Unlike every other woman I know, I was perfectly happy to turn into my mother. I thought I could easily be cool mom for the '90s. For one thing, I had a head start; my mom was not cool in what I thought of then as real life: She was a housewife. As far as I could tell, her day revolved around going to the A&P, dusting the Danish modern and waiting for me to come home from school so she could grill me about my day. I'd become a writer. I got to travel to cool places -- Hawaii, the South Seas, Paris, Chile -- and interview cool people -- Winona Ryder, Picabo Street, Gus Van Sant. I imagined -- wrongly -- that this fact alone was good for a high rating on the cool mom-o-meter.
When Sarah turned 13, I threw a birthday slumber party. I bought her disposable cameras for party favors and pounds of peanut M&Ms. I bought her a Ouija board and a computer game especially for pre-teen girls called Let's Talk About ME.
She had six girls from her seventh-grade class over. I should have been concerned when they arrived and didn't bother to say hello; Eddie Haskell was forever making a fuss over Mrs. Cleaver when he made an entrance. The girls immediately holed up in Sarah's bedroom, where they yammered hysterically for several hours. The arrival of a pair of olive and cheese pizzas flushed them out. Before I could even get the cardboard lid open, several of the girls tore at the corners like hyenas stumbling unexpectedly upon a fresh zebra carcass. This should have been an intimation of things to come, but I thought they were merely demonstrating their high spirits, even though I knew Eddie Haskell would never, never have torn open a pizza box in front of Mrs. Cleaver.

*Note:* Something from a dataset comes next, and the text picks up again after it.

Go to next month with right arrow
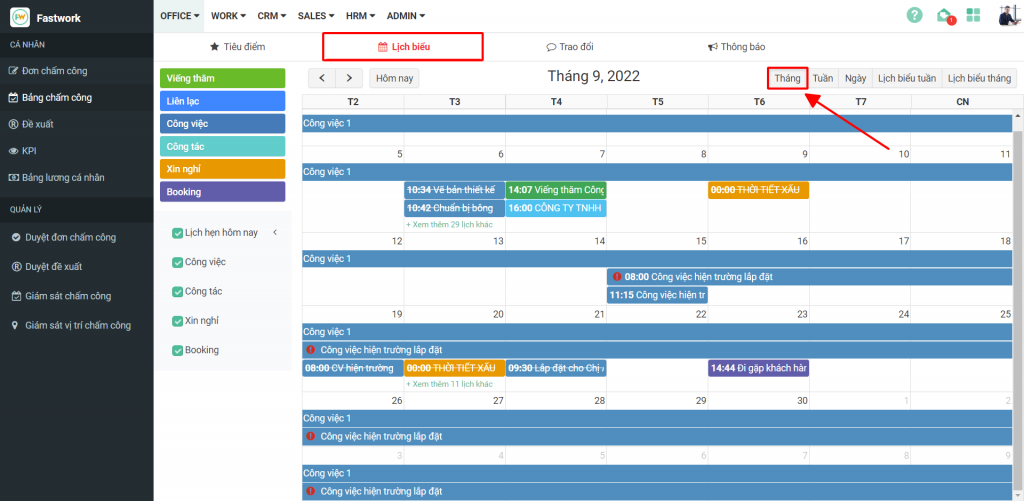The height and width of the screenshot is (501, 1024). pyautogui.click(x=349, y=78)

When it was time to bring out the birthday cake, I expected that some natural sense of occasion, and the approach of something large and chocolate, would bring them around. After Sarah blew out the candles, I began to have the impression that I, along with the double-chocolate truffle cake with 14 hot pink candles (one to grow on), was imposing on these girls. I began to feel like kitchen help, or the exterminator come to rid the house of carpenter ants, or the furnace guy. I was invisible.

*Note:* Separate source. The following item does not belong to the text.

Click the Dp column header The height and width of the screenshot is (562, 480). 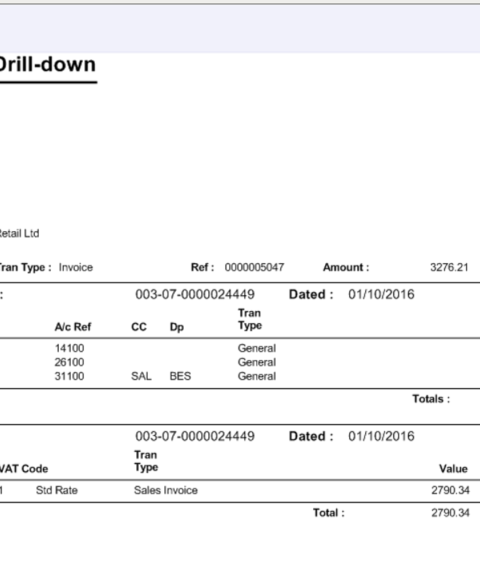tap(177, 327)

I passed out the plates, and just as I was about to set a piece of cake on the plate of a particularly lively girl named Amber, she said, loudly, looking past me to the other girls, "You know Amy and Josh? They're already 15 and I know they're fucking." She illustrated this announcement with the universal, index finger poking into the OK-sign gesture.
To Amber's credit, she did glance up at me like a dog who's about to get smacked with a newspaper for chewing up a shoe.
I did nothing, said nothing, just continued serving as if nothing had happened.
This was all wrong. I was supposed to let them act up under adult supervision, and they were supposed to say, "Karen [no one calls anyone Mrs. anymore] I really like your new distressed pine hutch," then wait until I turned my back to whisper about the sex life of Amy and Josh.
I tried to make sense of it; I didn't think these girls were probably much different than any other 13-year-olds. I combed the culture for guilty suspects. Sappy suck-up Eddie Haskell has been replaced by Bart Simpson, whose main comic shtick is showing up his dad as a major dolt. Other TV role models are the gorgeous kids of "Party of Five," who always wear great clothes and get to have grown-up problems with no parents around to say I told you so. In some ways, my mom had it easy. She was a cool mom during the days when the American cult of youth hadn't oozed into every crack and cranny of our culture; before "Tommy Boy," Teen People and Let's Talk About ME, when being an adult was still, more or less, where it was at. Now even being 13, an age formerly thought to be one of the worst years of human existence, is still infinitely preferable to being grown-up. Cool mom has become an oxymoron.
Sarah and her friends had my number, and the numbers of all the 30ish to 40ish mothers I know. I could have jumped on Amber, could have put my face in hers and said, "We don't talk that way in this house!" which, besides being a lie (when the kids aren't around I use the F-word as liberally as the hero in anything written by David Mamet), would make me the one thing my mother was not. Uncool.
I read once that the only way to be loved is not to need it, and the same goes for being a cool mom. My mother could be cool because on some level she didn't need to be cool to know who she was. She was ipso facto cool simply because she could drive, buy beer, smoke cigarettes and control the telephone. She could shut down the party any time she felt like it. Once, in a fit of pique over something or other, I hurled the most hurtful accusation I could muster at her: "You are so out of it!" Her answer was to caw like she did when she thought something was really hysterical and say, "Of course I am. I'm the mother."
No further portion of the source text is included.